= WHAT TO DO =
Every line from the start of the listing below through the line that contains "Given: Like técnico" is to be reproduced word for word.

= RECORDS FOR PROCESSING =
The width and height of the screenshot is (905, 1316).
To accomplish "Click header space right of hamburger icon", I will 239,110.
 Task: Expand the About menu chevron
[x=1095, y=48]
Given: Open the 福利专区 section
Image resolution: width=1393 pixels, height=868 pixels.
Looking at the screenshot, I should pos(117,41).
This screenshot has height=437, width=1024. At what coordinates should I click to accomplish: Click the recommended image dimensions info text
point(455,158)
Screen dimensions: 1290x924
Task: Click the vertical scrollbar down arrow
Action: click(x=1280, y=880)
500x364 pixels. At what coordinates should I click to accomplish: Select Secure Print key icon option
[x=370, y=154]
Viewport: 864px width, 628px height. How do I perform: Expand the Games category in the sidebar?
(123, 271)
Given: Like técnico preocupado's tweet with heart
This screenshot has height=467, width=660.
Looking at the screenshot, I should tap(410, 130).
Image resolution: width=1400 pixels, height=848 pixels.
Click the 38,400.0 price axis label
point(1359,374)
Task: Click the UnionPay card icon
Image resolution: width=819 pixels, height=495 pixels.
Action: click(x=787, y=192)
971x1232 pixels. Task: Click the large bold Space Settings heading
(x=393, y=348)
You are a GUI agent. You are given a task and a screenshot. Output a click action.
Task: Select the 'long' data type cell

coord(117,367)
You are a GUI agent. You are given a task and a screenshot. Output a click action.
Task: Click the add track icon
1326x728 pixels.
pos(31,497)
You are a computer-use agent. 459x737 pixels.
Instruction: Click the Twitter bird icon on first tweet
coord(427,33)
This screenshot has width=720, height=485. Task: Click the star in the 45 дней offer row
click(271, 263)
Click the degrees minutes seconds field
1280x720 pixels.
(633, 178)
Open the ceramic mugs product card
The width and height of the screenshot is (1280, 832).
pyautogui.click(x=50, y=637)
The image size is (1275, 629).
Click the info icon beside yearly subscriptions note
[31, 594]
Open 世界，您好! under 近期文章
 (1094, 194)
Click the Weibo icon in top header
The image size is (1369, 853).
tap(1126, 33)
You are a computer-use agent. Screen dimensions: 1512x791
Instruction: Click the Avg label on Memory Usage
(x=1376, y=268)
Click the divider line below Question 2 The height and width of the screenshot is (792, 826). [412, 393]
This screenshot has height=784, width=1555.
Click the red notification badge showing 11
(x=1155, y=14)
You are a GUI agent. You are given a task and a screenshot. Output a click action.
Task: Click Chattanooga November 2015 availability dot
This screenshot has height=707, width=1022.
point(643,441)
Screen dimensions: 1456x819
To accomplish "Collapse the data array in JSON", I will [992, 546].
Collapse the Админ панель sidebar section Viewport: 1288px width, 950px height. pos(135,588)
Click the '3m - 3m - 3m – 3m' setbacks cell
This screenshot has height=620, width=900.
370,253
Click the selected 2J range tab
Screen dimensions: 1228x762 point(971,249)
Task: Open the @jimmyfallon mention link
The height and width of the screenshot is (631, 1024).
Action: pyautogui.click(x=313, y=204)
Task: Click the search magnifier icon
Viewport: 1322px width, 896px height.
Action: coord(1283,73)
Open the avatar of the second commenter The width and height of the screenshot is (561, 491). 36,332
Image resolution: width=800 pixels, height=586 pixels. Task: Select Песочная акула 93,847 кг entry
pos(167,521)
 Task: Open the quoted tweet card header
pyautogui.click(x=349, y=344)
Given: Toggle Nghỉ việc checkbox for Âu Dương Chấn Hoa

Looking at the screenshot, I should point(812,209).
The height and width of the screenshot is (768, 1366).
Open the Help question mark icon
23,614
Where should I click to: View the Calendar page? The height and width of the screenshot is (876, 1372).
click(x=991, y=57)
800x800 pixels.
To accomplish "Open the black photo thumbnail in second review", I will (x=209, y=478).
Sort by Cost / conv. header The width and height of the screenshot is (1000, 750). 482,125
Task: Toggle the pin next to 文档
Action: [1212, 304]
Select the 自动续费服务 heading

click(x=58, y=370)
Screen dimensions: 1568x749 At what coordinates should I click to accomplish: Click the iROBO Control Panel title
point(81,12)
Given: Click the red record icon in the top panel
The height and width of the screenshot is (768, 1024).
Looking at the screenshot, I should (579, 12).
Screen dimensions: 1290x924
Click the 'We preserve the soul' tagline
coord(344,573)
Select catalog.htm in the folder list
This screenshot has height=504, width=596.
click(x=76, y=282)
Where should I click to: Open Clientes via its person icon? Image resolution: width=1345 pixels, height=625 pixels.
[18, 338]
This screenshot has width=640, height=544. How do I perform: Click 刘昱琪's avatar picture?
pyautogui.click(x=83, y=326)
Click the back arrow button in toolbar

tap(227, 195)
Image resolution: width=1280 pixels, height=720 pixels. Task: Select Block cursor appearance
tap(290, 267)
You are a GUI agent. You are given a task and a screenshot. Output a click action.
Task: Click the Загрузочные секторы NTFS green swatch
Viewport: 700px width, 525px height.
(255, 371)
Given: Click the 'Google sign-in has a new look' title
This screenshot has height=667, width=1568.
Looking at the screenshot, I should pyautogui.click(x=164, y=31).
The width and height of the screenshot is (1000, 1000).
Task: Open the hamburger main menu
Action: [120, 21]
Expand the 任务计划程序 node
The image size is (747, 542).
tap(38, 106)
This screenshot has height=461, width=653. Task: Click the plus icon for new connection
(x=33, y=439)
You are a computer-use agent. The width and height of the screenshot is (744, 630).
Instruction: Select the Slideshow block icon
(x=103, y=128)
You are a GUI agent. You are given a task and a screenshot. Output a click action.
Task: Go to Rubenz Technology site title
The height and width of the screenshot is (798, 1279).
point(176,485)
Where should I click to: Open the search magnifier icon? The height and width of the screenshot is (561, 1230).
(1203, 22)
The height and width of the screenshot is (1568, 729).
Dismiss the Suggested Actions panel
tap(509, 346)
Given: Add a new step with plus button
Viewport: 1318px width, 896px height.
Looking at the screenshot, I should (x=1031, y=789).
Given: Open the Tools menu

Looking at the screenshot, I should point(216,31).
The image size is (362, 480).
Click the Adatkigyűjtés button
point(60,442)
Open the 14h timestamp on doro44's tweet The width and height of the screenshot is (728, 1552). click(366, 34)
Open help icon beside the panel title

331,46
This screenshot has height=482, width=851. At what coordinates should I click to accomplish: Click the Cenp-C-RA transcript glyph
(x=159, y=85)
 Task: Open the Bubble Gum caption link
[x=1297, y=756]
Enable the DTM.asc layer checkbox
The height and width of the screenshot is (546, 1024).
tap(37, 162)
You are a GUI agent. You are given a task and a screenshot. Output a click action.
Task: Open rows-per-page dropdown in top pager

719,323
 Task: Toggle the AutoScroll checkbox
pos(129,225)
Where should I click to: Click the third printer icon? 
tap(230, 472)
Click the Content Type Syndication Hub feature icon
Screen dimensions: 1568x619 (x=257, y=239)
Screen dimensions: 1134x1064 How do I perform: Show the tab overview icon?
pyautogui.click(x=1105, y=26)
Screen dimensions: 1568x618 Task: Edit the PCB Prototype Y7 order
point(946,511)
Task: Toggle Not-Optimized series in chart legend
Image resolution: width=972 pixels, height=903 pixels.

= ANSWER TO THE EXERCISE =
The width and height of the screenshot is (905, 1316).
To accomplish "Click header space right of hamburger icon", I will 239,110.
 Task: Expand the About menu chevron
[x=1095, y=48]
Given: Open the 福利专区 section
Image resolution: width=1393 pixels, height=868 pixels.
Looking at the screenshot, I should pos(117,41).
This screenshot has height=437, width=1024. At what coordinates should I click to accomplish: Click the recommended image dimensions info text
point(455,158)
Screen dimensions: 1290x924
Task: Click the vertical scrollbar down arrow
Action: click(x=1280, y=880)
500x364 pixels. At what coordinates should I click to accomplish: Select Secure Print key icon option
[x=370, y=154]
Viewport: 864px width, 628px height. How do I perform: Expand the Games category in the sidebar?
(123, 271)
Given: Like técnico preocupado's tweet with heart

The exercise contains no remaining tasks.